■ **Your assignment**:
Print the lines that run from the line with "Given: Click the" to the line with "Task: Open The Cookbook album artwork", keeping both end lines, exactly as they appear in the entries below, and nothing else.

■ **Information shown**:
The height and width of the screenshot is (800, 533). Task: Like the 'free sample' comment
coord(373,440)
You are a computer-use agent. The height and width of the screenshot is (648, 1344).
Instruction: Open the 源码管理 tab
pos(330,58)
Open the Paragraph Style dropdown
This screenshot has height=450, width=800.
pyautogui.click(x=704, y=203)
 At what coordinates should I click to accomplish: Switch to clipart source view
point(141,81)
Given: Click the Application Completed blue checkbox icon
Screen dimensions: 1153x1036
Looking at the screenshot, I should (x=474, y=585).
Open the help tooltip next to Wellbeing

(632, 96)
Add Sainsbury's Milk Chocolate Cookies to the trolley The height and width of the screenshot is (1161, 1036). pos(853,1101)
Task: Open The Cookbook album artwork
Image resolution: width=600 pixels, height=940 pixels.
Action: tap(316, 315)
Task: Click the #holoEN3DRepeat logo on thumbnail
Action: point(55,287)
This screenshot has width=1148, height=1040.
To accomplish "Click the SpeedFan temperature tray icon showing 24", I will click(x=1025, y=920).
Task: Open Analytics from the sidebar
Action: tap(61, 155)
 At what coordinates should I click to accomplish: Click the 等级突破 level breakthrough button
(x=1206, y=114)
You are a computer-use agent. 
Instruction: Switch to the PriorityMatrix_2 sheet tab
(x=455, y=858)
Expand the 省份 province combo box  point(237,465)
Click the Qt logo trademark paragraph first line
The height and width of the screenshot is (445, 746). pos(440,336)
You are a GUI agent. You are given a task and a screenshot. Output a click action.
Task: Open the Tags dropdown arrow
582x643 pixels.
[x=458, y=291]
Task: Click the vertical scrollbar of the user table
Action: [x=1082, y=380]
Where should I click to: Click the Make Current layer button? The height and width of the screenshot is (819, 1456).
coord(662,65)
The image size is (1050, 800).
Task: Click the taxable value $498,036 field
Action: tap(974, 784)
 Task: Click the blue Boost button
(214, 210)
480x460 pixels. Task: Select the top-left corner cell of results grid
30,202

■ **Response to this exercise**:
Given: Click the Application Completed blue checkbox icon
Screen dimensions: 1153x1036
Looking at the screenshot, I should (x=474, y=585).
Open the help tooltip next to Wellbeing

(632, 96)
Add Sainsbury's Milk Chocolate Cookies to the trolley The height and width of the screenshot is (1161, 1036). pos(853,1101)
Task: Open The Cookbook album artwork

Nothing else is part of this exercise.